» **Direction**: Report every line of the data below that contains the string "Viewport", treating case as significant.

Element lookup records

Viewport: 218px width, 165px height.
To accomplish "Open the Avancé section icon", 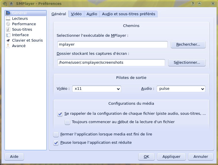I will point(8,46).
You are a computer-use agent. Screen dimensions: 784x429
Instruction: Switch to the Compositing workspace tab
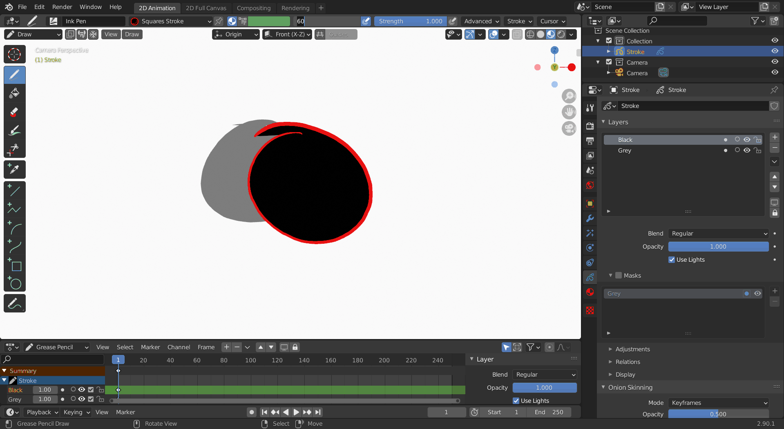point(254,8)
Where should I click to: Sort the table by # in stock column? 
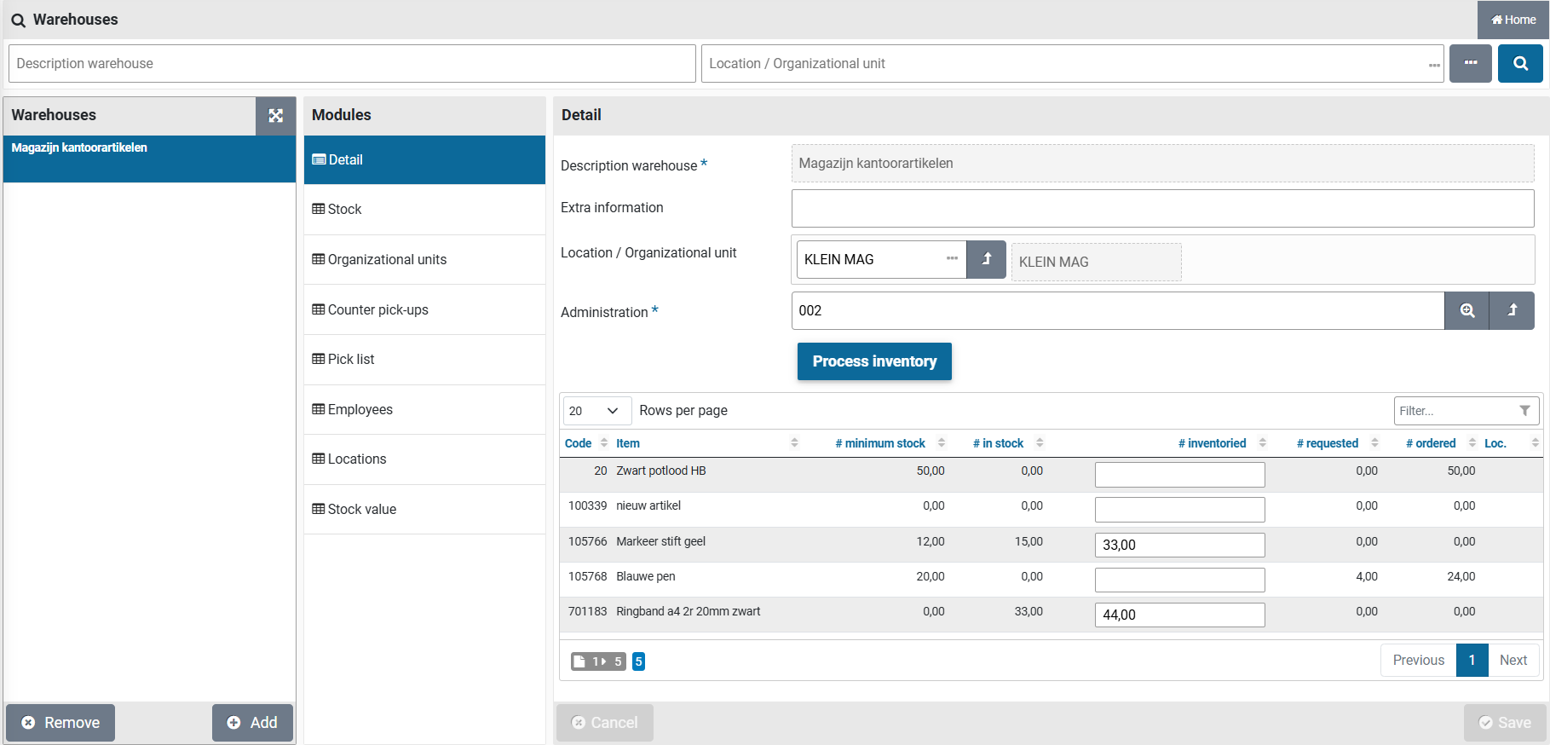[x=998, y=443]
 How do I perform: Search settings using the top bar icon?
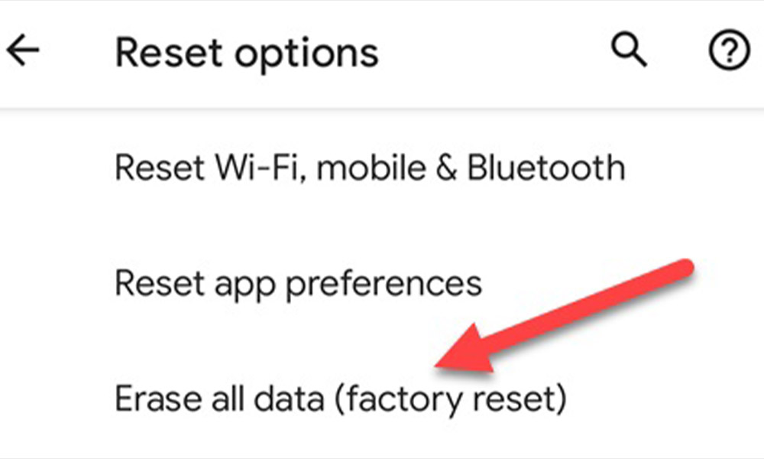click(x=629, y=52)
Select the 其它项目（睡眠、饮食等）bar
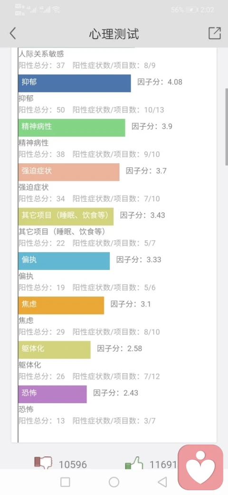The image size is (228, 495). (x=66, y=217)
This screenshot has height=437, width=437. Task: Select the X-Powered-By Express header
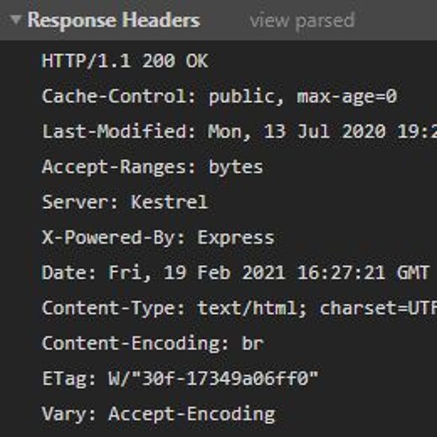158,238
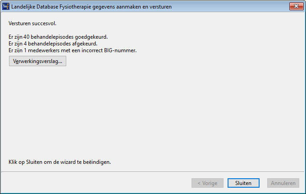
Task: Click the 'Versturen succesvol.' status message
Action: (x=32, y=23)
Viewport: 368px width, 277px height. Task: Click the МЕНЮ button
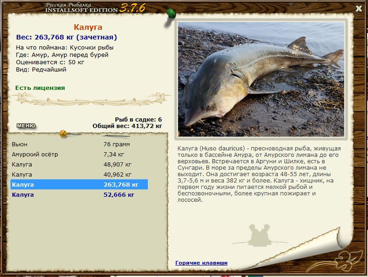tap(26, 126)
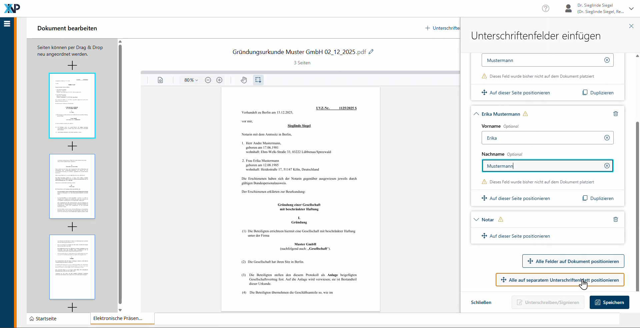This screenshot has height=328, width=640.
Task: Click the Speichern button
Action: pyautogui.click(x=609, y=302)
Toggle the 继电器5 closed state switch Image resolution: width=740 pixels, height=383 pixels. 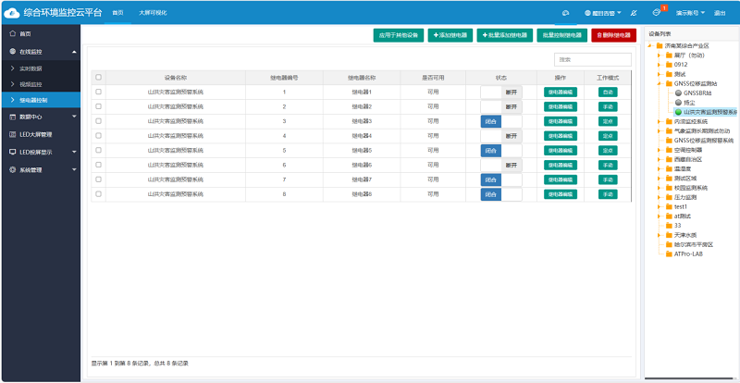tap(501, 151)
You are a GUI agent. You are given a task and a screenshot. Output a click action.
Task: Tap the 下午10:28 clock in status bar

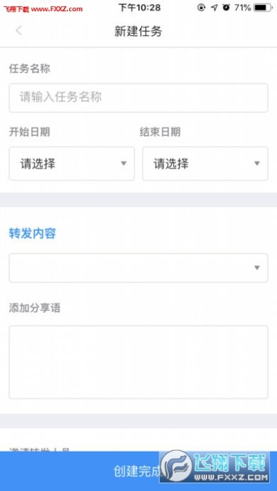pyautogui.click(x=139, y=8)
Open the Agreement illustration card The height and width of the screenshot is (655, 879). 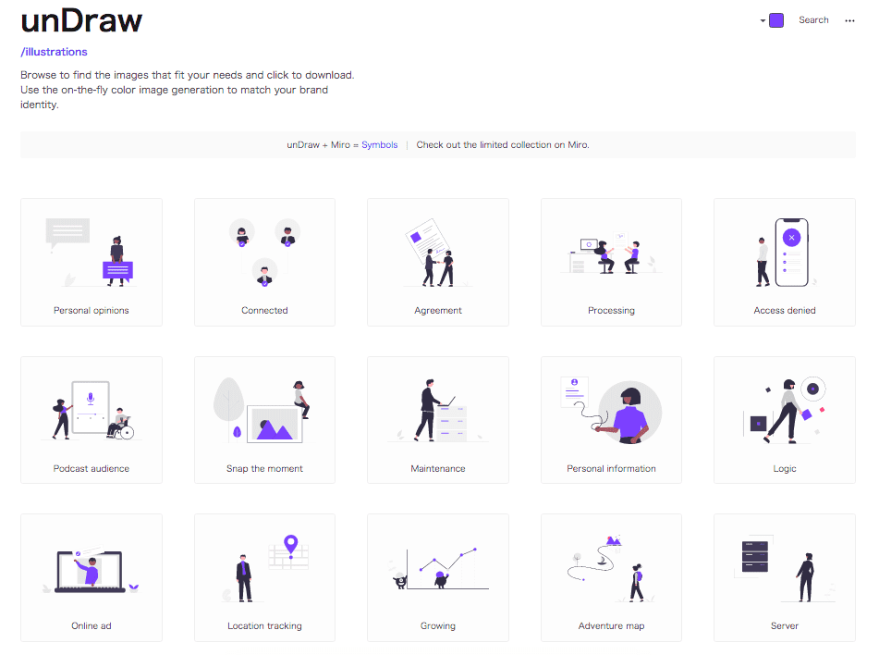click(438, 262)
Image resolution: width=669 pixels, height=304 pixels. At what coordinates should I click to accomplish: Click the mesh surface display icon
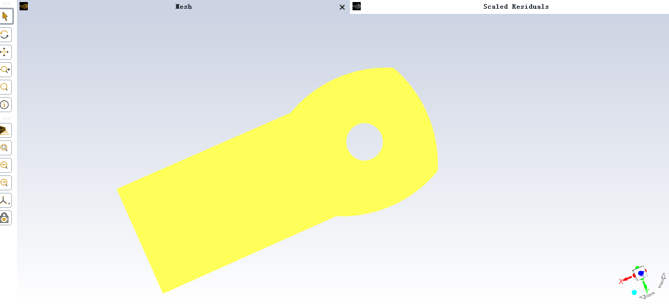coord(5,130)
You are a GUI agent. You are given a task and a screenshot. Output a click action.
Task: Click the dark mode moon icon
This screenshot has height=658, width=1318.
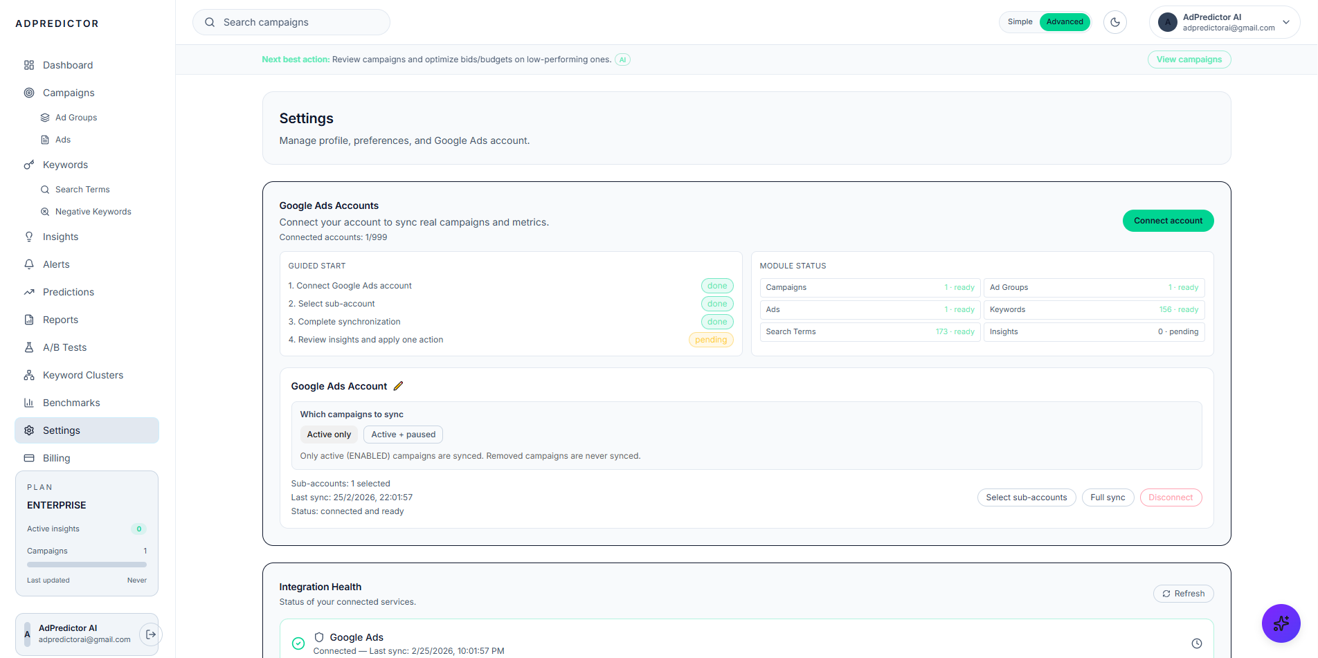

» **Problem solution**:
Viewport: 218px width, 165px height.
Viewport: 368px width, 277px height. Task: Click the МЕНЮ button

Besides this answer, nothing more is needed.